• _AIM OF THE EXERCISE_: Whichever lines of the material contain "Select", copy each of them.

*** Begin section ***

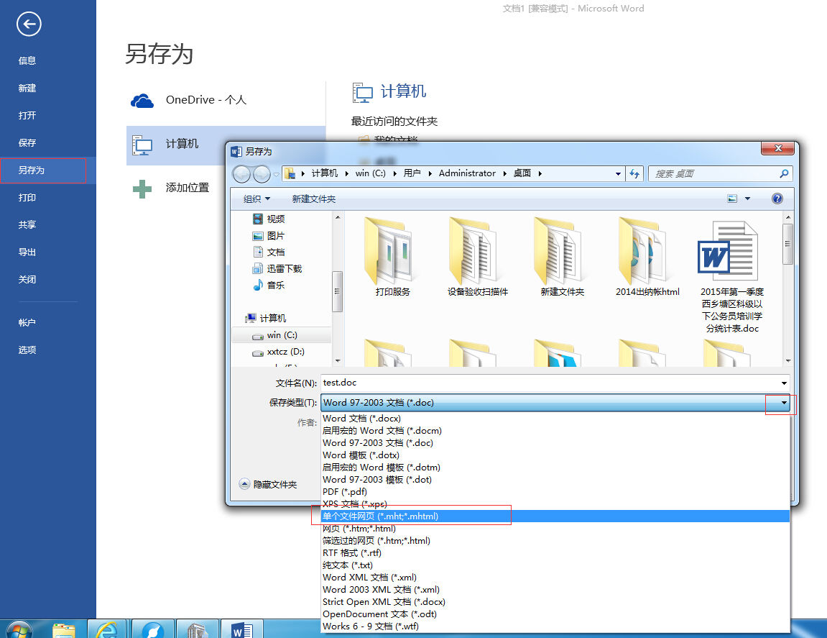Click Internet Explorer icon on taskbar
Screen dimensions: 827x638
106,629
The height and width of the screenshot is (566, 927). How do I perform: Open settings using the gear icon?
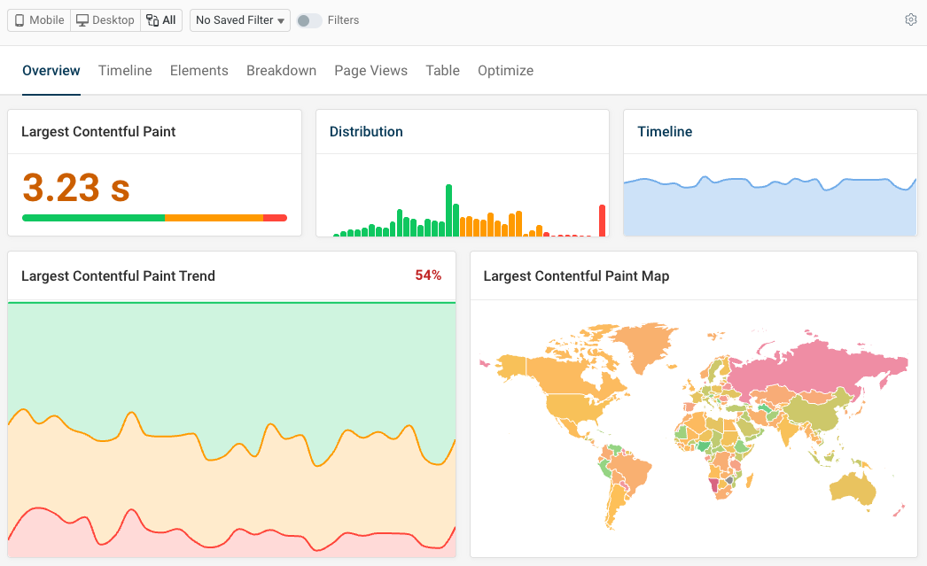point(910,19)
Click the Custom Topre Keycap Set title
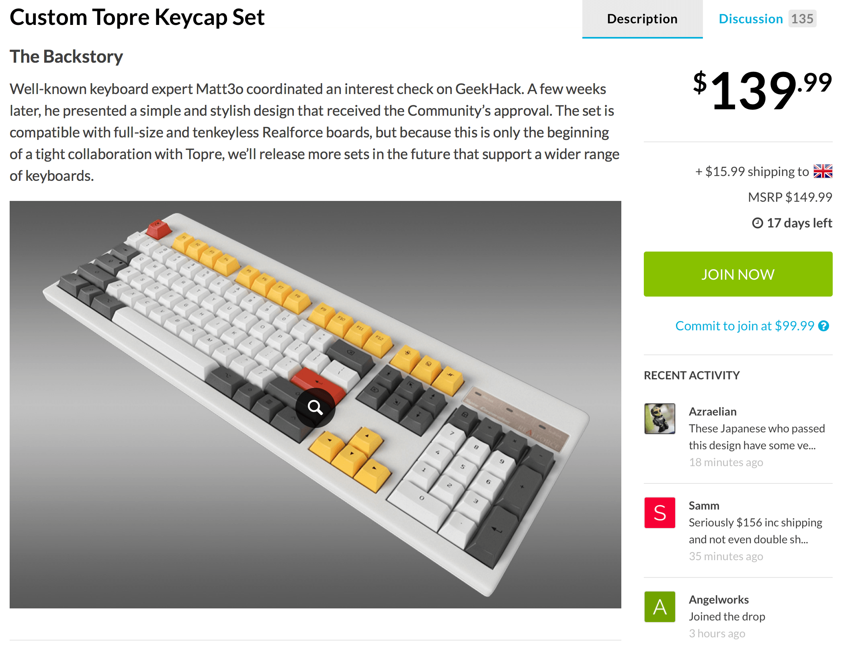Viewport: 852px width, 651px height. coord(137,17)
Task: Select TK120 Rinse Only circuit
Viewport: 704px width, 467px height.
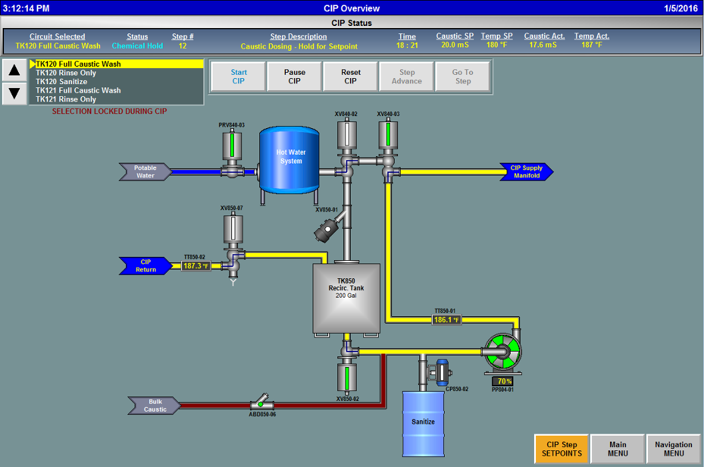Action: 66,73
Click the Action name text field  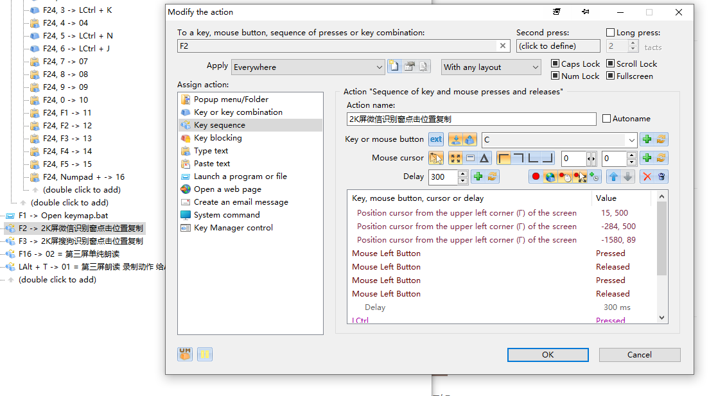pos(472,119)
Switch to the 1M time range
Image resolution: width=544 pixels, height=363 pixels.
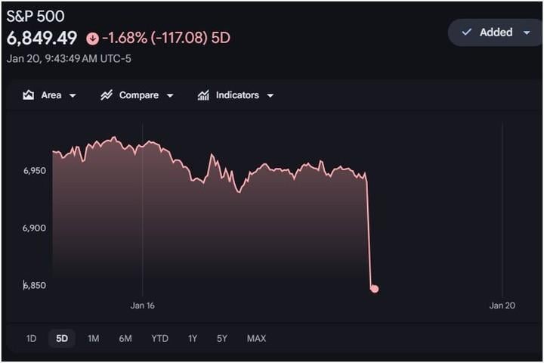[x=93, y=338]
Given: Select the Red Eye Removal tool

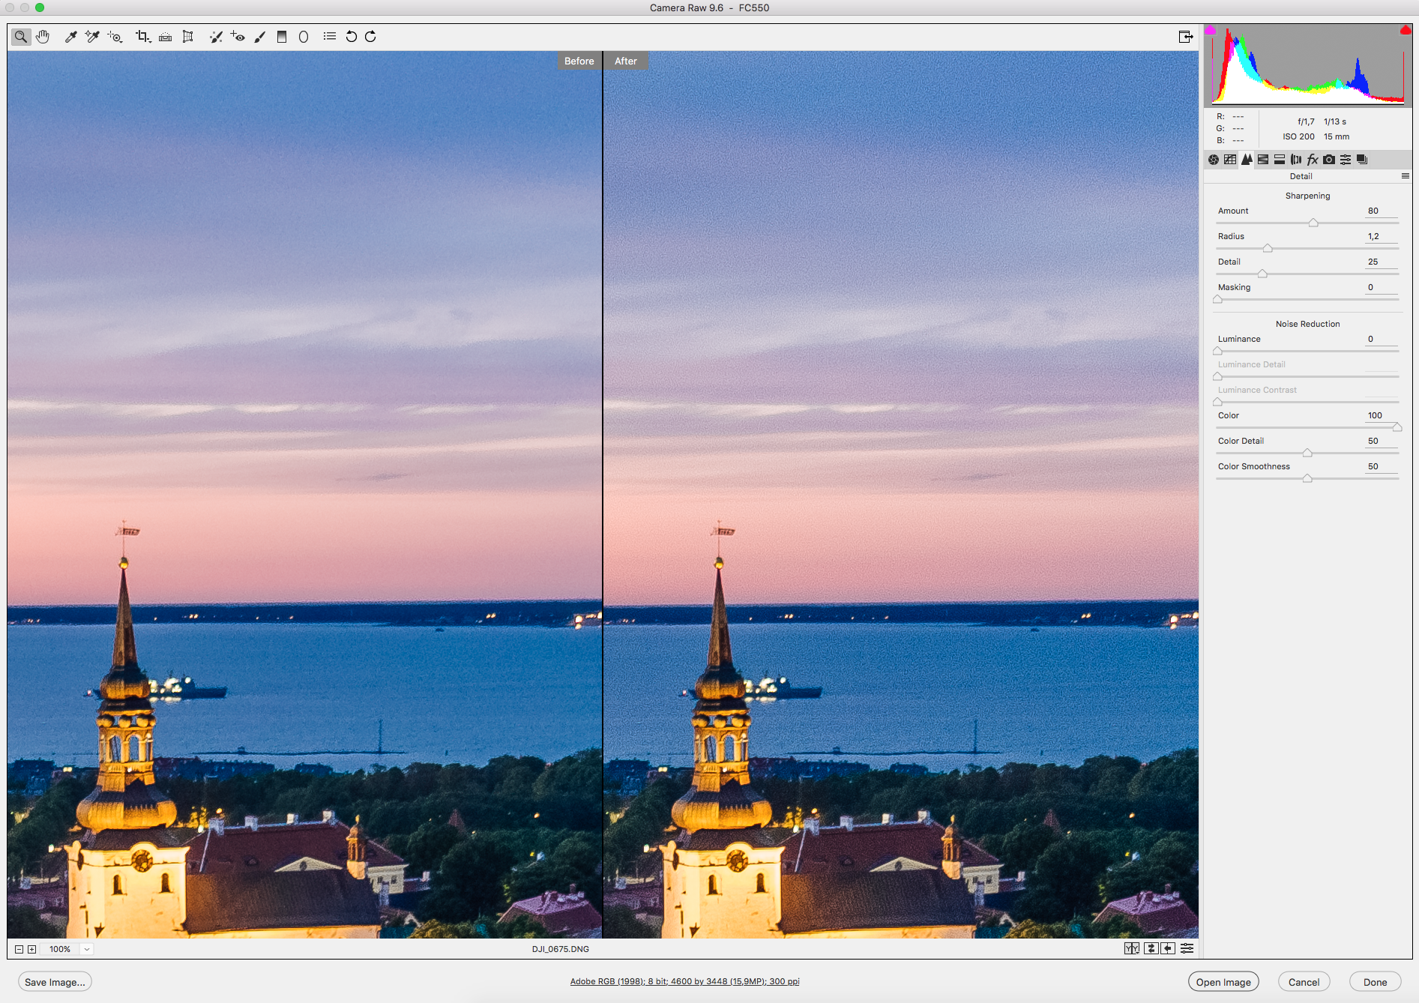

*** End section ***

• _SOLVED PROBLEM_:
Task: Select TK120 Rinse Only circuit
Given: Select the Red Eye Removal tool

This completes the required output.